Indexing every object type

The challenge of universal search is that different objects have very different structures. Here is how we handle each:

Pages and wiki articles: Chunked into 512-token blocks with 64-token overlap. Each chunk is embedded independently. Title and headers receive 2x weight in the BM25 index. Wiki pages include their verification date as metadata — stale pages (unverified for 90+ days) are ranked lower.

Board tickets: Each ticket is embedded as a single unit: title + description + labels + comments (truncated to 1024 tokens). Tickets on active sprint cycles receive a recency boost. Priority and label metadata are indexed as filterable facets.

Meeting notes: Embedded as full documents. AI-generated summaries are indexed separately as a high-signal representation. Action items extracted from meeting notes are cross-referenced with their linked tickets.

Calendar events: Event titles and descriptions are indexed. Recurring events are deduplicated — we index the template once, not every instance.

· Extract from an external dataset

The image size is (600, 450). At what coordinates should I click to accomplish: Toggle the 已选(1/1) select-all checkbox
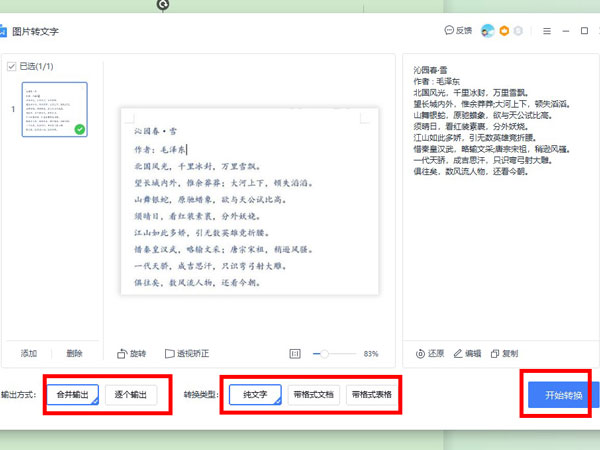coord(11,67)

Calendar search supports natural-language date queries: "meetings about pricing last month" resolves the date range before searching.

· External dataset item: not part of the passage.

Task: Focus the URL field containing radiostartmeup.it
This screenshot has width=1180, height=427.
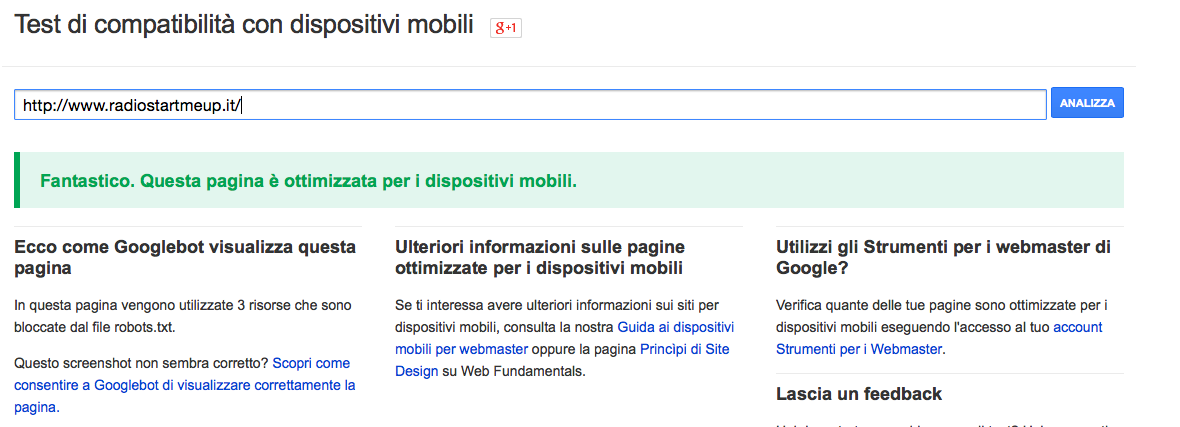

Chat-created tickets: Tickets created by the Closot Agent from chat include the original chat message as additional context in their embedding. This means searching for something said in chat surfaces the ticket even if the ticket title was paraphrased by the agent.

Two-tier caching strategy

We added a two-tier caching strategy: an in-memory LRU cache for the 1000 most-queried workspaces (holding pre-computed HNSW subgraphs), and a Redis layer for warm embeddings of recently accessed documents. Combined with request batching during high-traffic windows (grouping queries that arrive within a 5ms window and executing them as a batch against the index), P95 latency dropped to 62ms.

P95 query latency (ms) — progression of optimizations500300100450msBrute-force210msHNSW90ms+Cache62ms+Batching38ms+Prefetch

Permission-aware results

The trickiest part of universal search is not relevance — it is permissions. Every result must respect workspace, teamspace, and page-level access controls. We pre-compute permission sets per user as a bitmap (updated on access-control changes via a webhook) and filter results at the index level using bitmap intersection. Restricted pages never appear even briefly — the filter happens before results are ranked, not after.

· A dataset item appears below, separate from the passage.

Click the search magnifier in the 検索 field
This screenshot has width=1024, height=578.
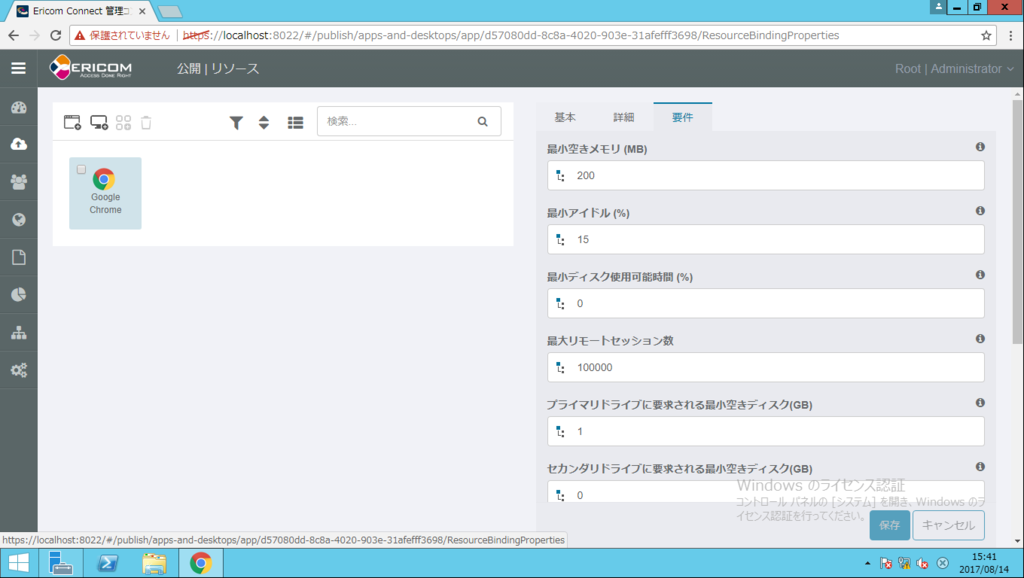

For workspaces with complex permission hierarchies (nested teamspaces with inherited and overridden access), the permission bitmap can be up to 128KB per user. We compress these with roaring bitmaps, bringing the median down to 2KB while maintaining O(1) membership checks.

Embedding pipeline at scale

Documents are embedded asynchronously on save. We chunk pages into 512-token blocks with 64-token overlap, embed each chunk with our fine-tuned model, and store them alongside metadata (page ID, workspace ID, object type, last modified, permission scope). The pipeline processes roughly 2M chunks daily with a 99.97% success rate. Failed embeddings are retried with exponential backoff, and a dead-letter queue catches persistent failures for manual inspection.

The embedding model itself is a fine-tuned variant of a 768-dimensional model (down from the 1536-dimensional model we started with). We found that fine-tuning on workspace-specific content — technical docs, meeting notes, ticket descriptions — let us halve the embedding dimension while actually improving recall@10 by 1.3 percentage points. This cut our vector storage costs by 50% and improved HNSW search speed by roughly 30%.

What comes next

We are working on three improvements. First, personalized re-ranking that learns individual users' search patterns over time. Second, cross-workspace search for organizations with multiple Closot workspaces. Third, real-time index updates — currently there is a 2-3 second delay between a page save and its appearance in search results; we want to bring this under 500ms.

The result today: search that feels instant regardless of workspace size, with semantic understanding that surfaces results keyword search would miss, across every object type in your workspace — pages, tickets, meeting notes, wiki articles, calendar events, and chat-originated content. All under 62ms at P95.